PROBLEM REQUIREMENTS -> Print, please, the line that contains "Instruction: Click the refresh" and each line after it to the end of the entries, unchanged and with nothing else.
<<<<
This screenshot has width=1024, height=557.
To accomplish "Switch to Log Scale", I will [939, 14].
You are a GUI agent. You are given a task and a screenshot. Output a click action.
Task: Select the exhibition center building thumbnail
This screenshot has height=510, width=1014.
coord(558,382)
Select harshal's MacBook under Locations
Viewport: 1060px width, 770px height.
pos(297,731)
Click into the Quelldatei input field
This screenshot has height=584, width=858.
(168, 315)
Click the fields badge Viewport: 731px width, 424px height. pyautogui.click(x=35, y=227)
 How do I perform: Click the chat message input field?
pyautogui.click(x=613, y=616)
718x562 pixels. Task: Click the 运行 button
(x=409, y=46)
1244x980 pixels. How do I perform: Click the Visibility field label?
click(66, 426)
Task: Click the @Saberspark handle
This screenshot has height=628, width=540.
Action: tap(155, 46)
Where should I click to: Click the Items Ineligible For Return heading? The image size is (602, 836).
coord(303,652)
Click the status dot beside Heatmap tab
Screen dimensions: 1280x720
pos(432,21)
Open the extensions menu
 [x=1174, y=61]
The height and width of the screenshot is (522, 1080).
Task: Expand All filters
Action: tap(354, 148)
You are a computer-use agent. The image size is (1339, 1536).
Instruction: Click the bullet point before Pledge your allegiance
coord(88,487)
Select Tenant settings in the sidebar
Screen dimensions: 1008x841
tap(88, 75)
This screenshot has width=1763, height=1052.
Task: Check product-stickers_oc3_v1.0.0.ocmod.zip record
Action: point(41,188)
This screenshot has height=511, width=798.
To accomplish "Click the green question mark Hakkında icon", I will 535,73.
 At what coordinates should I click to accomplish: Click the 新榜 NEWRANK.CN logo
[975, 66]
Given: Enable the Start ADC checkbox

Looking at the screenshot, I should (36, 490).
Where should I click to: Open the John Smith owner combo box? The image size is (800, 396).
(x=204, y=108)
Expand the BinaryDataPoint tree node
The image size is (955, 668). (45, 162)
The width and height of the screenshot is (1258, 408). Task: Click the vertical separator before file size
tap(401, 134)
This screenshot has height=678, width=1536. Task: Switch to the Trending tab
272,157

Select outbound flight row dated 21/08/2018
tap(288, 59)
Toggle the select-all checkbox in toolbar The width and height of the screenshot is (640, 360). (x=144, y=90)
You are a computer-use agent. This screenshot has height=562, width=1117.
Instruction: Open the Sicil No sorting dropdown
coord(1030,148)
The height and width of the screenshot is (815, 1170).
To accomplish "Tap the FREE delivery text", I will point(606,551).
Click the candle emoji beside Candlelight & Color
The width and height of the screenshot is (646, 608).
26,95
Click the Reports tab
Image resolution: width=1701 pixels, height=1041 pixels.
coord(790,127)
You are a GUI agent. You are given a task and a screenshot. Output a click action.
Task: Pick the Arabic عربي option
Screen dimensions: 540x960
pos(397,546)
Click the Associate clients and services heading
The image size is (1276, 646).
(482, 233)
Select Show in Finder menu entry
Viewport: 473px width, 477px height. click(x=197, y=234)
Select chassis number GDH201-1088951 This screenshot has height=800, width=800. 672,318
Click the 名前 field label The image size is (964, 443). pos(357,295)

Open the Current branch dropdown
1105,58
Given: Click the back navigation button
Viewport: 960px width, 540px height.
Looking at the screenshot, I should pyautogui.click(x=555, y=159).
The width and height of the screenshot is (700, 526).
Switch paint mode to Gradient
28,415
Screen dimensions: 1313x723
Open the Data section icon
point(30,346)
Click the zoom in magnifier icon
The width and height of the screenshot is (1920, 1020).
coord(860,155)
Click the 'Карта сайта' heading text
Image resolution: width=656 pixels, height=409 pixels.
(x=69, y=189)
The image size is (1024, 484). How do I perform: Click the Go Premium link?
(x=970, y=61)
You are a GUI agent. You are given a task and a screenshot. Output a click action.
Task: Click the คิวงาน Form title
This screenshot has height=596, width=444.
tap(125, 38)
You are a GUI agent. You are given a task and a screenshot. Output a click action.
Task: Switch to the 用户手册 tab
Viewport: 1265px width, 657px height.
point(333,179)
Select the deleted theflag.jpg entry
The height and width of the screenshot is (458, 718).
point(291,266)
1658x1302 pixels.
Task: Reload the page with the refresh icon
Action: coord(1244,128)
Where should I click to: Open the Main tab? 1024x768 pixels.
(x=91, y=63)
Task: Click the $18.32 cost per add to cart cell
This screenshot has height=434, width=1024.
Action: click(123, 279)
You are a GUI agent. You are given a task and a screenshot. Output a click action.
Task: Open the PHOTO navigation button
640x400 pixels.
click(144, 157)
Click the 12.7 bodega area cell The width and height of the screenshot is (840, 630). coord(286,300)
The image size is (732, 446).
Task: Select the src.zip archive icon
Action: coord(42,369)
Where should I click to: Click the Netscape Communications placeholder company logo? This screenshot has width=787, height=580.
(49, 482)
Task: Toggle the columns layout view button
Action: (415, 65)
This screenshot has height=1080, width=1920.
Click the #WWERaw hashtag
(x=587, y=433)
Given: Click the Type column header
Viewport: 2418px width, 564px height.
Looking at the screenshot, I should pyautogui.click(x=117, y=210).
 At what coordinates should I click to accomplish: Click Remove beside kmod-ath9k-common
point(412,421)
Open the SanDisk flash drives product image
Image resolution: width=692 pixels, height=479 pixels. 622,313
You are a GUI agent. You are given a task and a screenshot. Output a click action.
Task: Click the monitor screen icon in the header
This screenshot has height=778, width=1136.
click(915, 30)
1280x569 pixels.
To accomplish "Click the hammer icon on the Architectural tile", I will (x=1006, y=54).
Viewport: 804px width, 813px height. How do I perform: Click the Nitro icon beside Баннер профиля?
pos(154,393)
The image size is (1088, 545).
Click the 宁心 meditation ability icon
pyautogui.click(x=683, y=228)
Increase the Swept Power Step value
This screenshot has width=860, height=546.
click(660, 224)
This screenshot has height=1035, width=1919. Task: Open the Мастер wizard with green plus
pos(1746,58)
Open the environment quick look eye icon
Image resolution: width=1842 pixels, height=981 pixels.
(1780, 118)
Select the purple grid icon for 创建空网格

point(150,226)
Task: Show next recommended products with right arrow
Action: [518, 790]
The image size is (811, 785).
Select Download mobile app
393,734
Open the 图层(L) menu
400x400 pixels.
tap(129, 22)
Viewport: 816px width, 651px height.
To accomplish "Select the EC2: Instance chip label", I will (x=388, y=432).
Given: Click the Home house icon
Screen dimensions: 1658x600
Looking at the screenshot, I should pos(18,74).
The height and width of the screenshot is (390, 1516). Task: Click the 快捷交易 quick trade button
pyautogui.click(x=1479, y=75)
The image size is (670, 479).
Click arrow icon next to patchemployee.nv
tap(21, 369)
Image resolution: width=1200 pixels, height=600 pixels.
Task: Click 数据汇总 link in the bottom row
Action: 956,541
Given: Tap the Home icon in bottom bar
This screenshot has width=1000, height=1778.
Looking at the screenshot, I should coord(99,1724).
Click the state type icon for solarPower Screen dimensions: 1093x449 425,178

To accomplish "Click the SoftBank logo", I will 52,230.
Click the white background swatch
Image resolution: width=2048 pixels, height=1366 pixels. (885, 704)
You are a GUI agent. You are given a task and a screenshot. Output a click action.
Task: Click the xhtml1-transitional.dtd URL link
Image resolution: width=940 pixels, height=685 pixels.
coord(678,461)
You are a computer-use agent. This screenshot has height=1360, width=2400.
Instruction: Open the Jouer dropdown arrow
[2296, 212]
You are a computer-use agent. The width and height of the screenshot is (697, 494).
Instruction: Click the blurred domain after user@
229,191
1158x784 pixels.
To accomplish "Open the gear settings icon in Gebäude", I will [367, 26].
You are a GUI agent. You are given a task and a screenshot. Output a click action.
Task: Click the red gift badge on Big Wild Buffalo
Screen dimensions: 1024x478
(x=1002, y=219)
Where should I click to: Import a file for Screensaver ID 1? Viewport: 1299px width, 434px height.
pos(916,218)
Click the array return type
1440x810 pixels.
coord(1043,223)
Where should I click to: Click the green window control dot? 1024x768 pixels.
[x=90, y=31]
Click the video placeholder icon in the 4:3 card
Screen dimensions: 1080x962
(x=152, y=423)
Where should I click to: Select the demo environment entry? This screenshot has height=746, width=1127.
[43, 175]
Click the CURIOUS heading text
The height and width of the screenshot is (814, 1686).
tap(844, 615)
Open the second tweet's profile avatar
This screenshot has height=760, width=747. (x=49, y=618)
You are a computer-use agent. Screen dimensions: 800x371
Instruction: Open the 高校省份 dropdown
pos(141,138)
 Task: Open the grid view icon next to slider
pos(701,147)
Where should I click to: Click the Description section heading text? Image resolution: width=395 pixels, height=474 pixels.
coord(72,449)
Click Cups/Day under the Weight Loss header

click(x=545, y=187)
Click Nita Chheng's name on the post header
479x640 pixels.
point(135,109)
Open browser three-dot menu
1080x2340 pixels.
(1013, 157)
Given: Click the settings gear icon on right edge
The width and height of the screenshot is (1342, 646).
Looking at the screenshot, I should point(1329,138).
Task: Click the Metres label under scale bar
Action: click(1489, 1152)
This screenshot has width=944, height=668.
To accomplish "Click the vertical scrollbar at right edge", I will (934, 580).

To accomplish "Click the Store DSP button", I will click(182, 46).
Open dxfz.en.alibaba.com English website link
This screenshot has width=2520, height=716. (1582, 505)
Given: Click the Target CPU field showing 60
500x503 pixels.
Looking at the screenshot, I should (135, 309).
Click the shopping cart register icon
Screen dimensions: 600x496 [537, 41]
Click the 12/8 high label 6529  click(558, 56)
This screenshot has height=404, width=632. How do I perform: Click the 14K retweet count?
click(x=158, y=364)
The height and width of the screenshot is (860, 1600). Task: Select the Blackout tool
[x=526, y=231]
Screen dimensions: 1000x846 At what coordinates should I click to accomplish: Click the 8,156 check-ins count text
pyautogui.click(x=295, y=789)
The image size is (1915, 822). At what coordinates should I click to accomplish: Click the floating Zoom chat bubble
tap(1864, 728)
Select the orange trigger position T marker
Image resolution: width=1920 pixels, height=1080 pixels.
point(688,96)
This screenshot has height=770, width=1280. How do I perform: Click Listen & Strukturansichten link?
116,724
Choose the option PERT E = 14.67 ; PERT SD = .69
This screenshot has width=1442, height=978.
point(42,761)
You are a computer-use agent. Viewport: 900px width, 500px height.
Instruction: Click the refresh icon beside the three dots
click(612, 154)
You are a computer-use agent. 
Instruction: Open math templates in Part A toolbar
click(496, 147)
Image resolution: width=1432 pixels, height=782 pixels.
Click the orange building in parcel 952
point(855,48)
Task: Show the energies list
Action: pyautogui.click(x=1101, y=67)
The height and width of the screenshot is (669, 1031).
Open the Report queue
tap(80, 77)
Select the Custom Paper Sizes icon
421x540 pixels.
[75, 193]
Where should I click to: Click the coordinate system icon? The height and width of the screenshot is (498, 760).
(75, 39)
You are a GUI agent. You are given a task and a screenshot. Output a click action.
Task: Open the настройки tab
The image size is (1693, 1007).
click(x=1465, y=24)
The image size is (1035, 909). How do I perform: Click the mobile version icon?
>>>>
OUTPUT ->
Instruction: Click the refresh icon beside the three dots
click(612, 154)
You are a computer-use agent. 
Instruction: Open math templates in Part A toolbar
click(496, 147)
Image resolution: width=1432 pixels, height=782 pixels.
Click the orange building in parcel 952
point(855,48)
Task: Show the energies list
Action: pyautogui.click(x=1101, y=67)
The height and width of the screenshot is (669, 1031).
Open the Report queue
tap(80, 77)
Select the Custom Paper Sizes icon
421x540 pixels.
[75, 193]
Where should I click to: Click the coordinate system icon? The height and width of the screenshot is (498, 760).
(75, 39)
You are a GUI agent. You are given a task and a screenshot. Output a click action.
Task: Open the настройки tab
The image size is (1693, 1007).
click(x=1465, y=24)
The image size is (1035, 909). How do I perform: Click the mobile version icon?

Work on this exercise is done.